The Trogubs’ last contention is that the circuit court incorrectly disallowed reimbursement of $297 to their attorney, consisting of 76.50% of the $333 in filing fees and service of process expenses incurred in the Trobugs’ first action against Robinson, and 76.50% of $54 in expenses purportedly incurred in the present action for “Postage, copying, phone etc.” The Trogubs ask us to remand this cause to the circuit court so that the additional funds can be awarded to their counsel. The Trogubs rely on Lemmer v. Karp, 56 Ill. App. 3d 190, 195, 371 N.E.2d 655 (1977), which does not indicate an insurer’s subrogation lien should be reduced for expenses incurred in some other action or for undocumented expenses. The Trogubs fail to provide reasoned analysis indicating that we should expand Lemmer's holding and fail to cite any other authority. They contend there is “no precedent” supporting the circuit court’s determination — apparently forgetting that they brought the motion which included their request for fees and costs, and that a moving party always bears the burden of proving its entitlement to fees and costs (Kaiser v. MEPC American Properties, Inc., 164 Ill. App. 3d 978, 983, 518 N.E.2d 424 (1987)), and that the moving party must provide detailed records substantiating the reasonableness of the requested amounts. Prior Plumbing & Heating Co. v. Hagins, 258 Ill. App. 3d 683, 688, 630 N.E.2d 1208 (1994) (a party seeking attorney fees bears the burden of presenting sufficient evidence from which the trial court can render a decision as to their reasonableness). A fee award cannot be based upon the court’s conjecture or on the opinion or conclusion of the moving attorney. Kaiser, 164 Ill. App. 3d at 984.

Finally, GEICO asks this court to impose sanctions against the Trogubs’ attorney pursuant to Supreme Court Rule 375(b) for bringing a frivolous appeal solely to harass and needlessly increase GEICO’s litigation expenses. 155 Ill. 2d R. 375; see, e.g., Sterling Homes, Ltd. v. Raspberry, 325 Ill.
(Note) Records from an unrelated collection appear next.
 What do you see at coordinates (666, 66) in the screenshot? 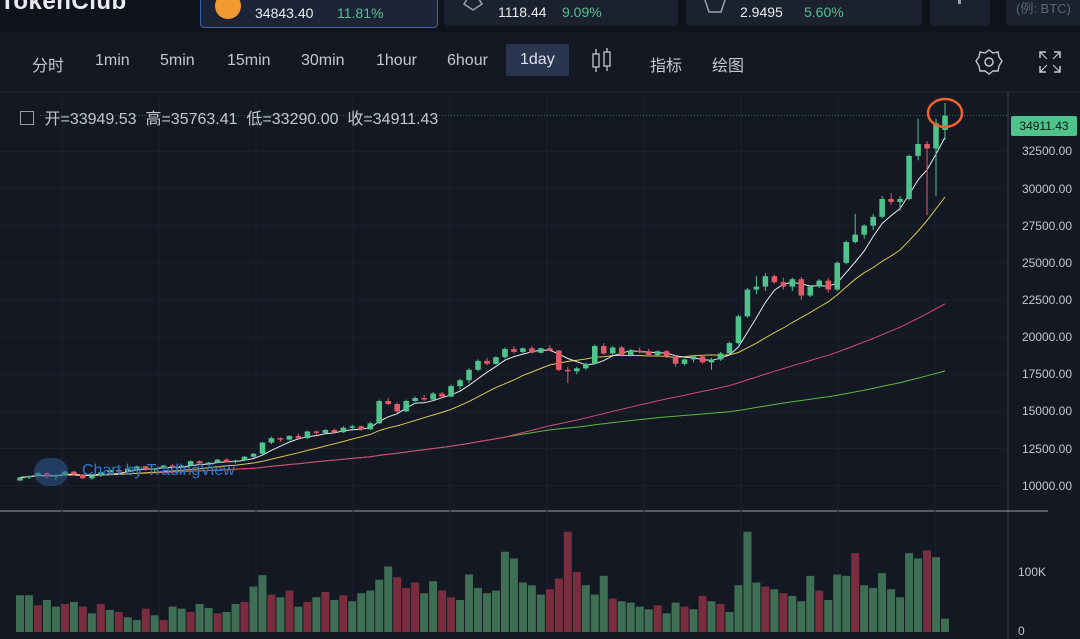
I see `indicators-button: 指标` at bounding box center [666, 66].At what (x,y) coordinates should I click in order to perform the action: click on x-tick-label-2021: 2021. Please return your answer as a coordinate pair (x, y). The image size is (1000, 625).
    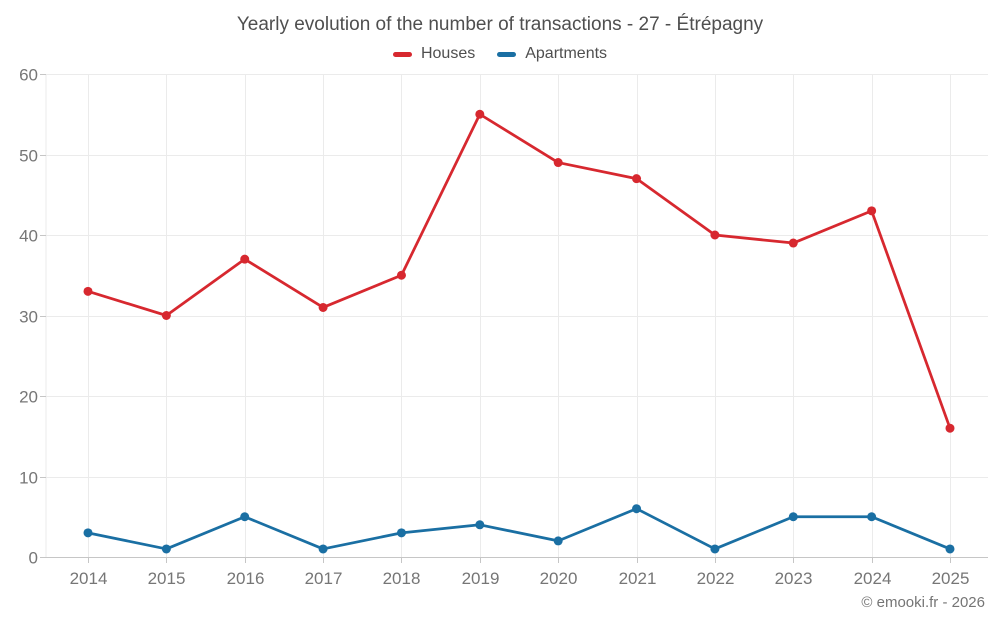
    Looking at the image, I should click on (638, 578).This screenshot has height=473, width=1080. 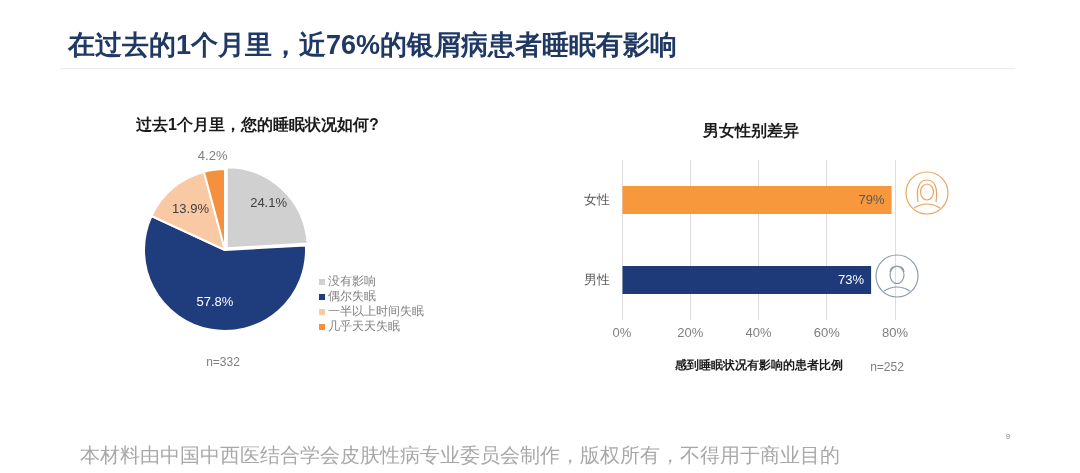 I want to click on data-label: 79%, so click(x=872, y=199).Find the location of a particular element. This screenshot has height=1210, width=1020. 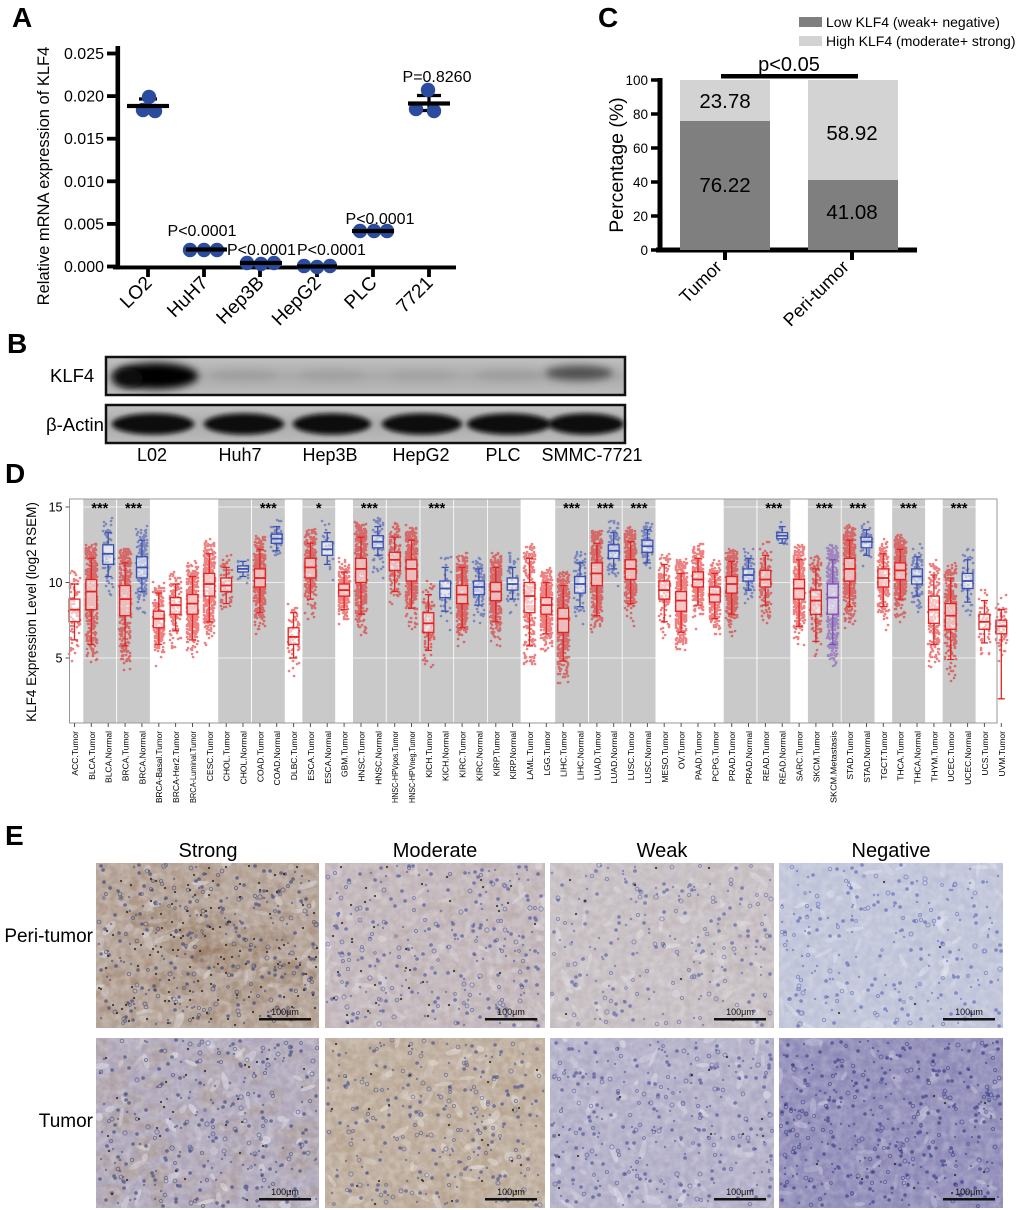

svg-text: SMMC-7721 is located at coordinates (592, 455).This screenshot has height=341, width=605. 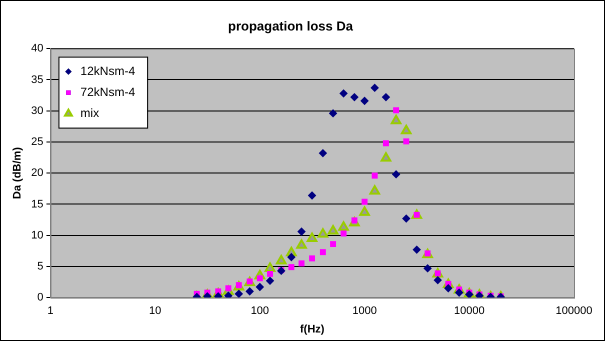 What do you see at coordinates (260, 312) in the screenshot?
I see `x-tick-label: 100` at bounding box center [260, 312].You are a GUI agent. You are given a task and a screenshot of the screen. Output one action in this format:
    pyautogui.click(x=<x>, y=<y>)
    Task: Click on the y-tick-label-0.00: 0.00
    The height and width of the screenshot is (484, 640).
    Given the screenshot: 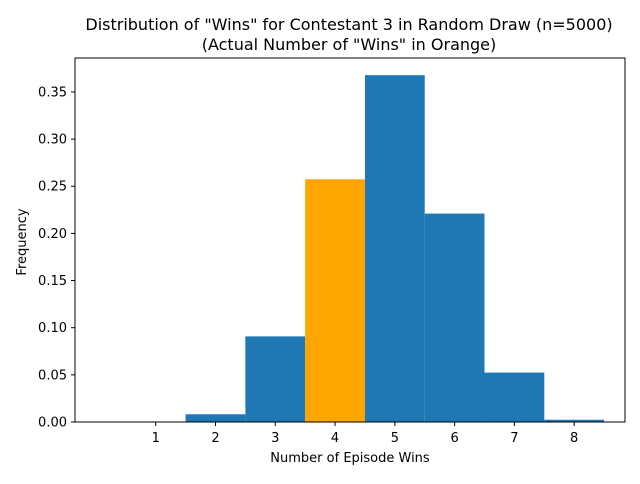 What is the action you would take?
    pyautogui.click(x=52, y=424)
    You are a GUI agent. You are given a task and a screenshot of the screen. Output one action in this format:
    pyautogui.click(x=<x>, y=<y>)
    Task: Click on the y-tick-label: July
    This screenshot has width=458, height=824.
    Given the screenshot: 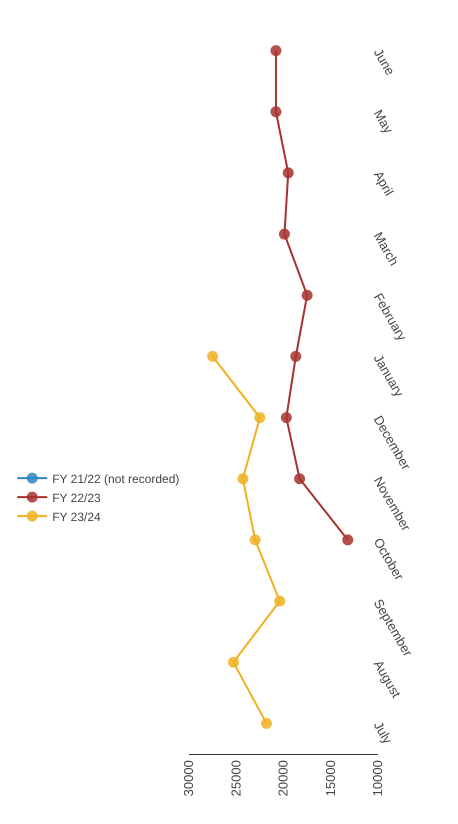 What is the action you would take?
    pyautogui.click(x=383, y=732)
    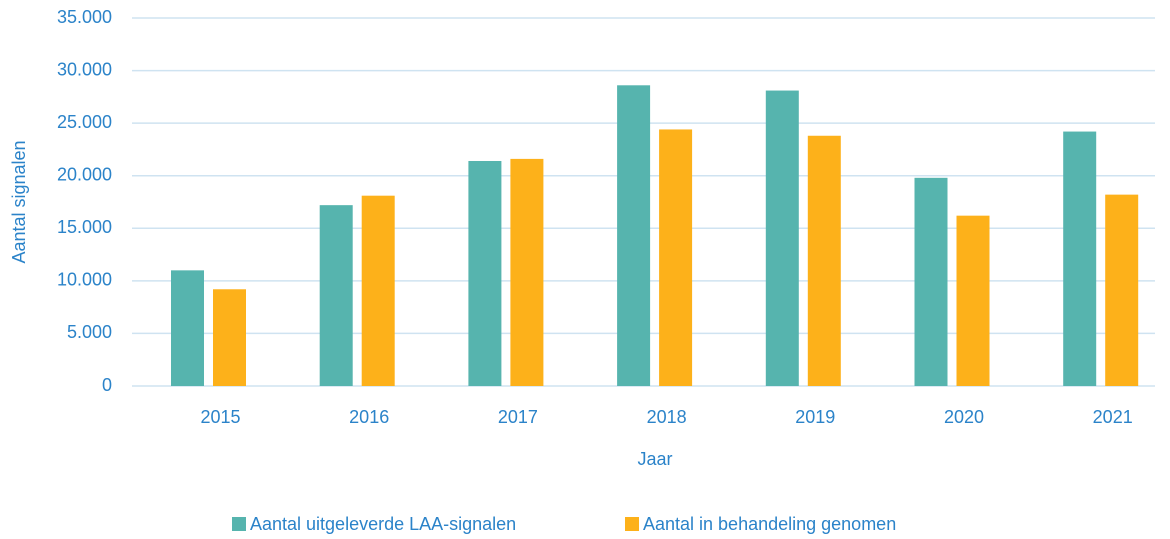 This screenshot has width=1170, height=539. What do you see at coordinates (383, 524) in the screenshot?
I see `legend-label: Aantal uitgeleverde LAA-signalen` at bounding box center [383, 524].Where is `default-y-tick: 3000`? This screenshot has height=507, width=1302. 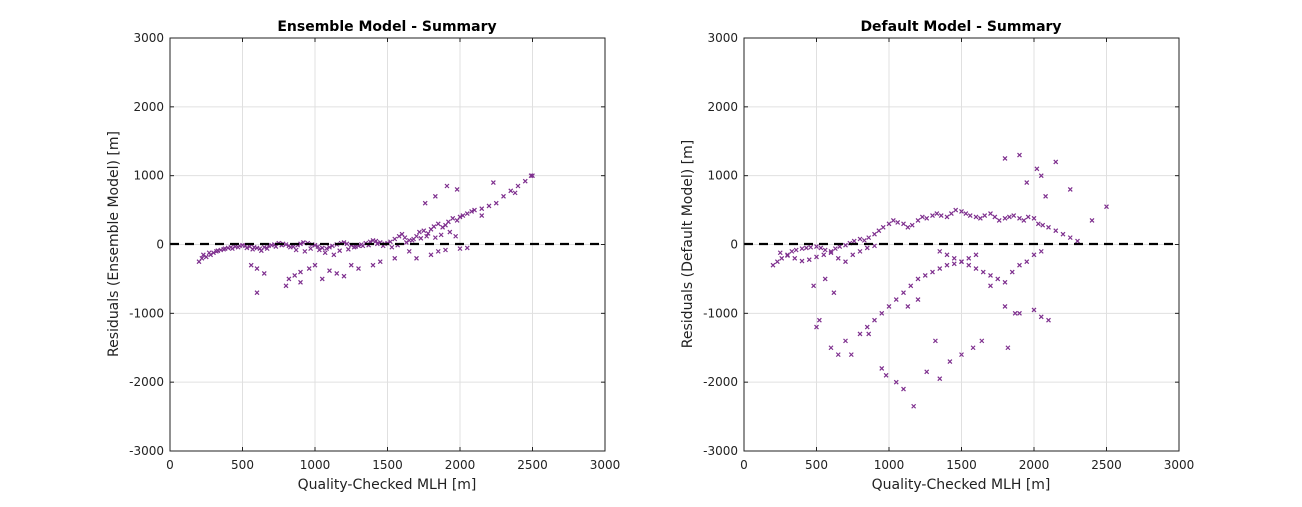 default-y-tick: 3000 is located at coordinates (722, 38). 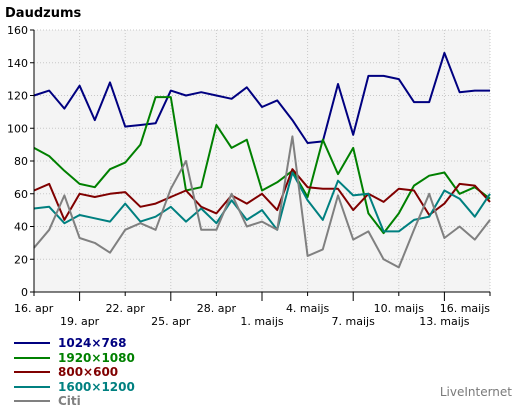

App. 3d 703, 759 N.E.2d 163 (2001) {sua sponte raising question of whether sanctions should be imposed on appellant where appeal was an attempt to delay the proceedings and harass the opponent). While we have found all of counsel’s arguments to be wholly unpersuasive, the circumstances do not suggest *848the appeal was not taken in good faith and was intended to be abusive. Accordingly, we decline to order the imposition of sanctions.

Affirmed.

CAHILL, P.J., and BURKE, J., concur.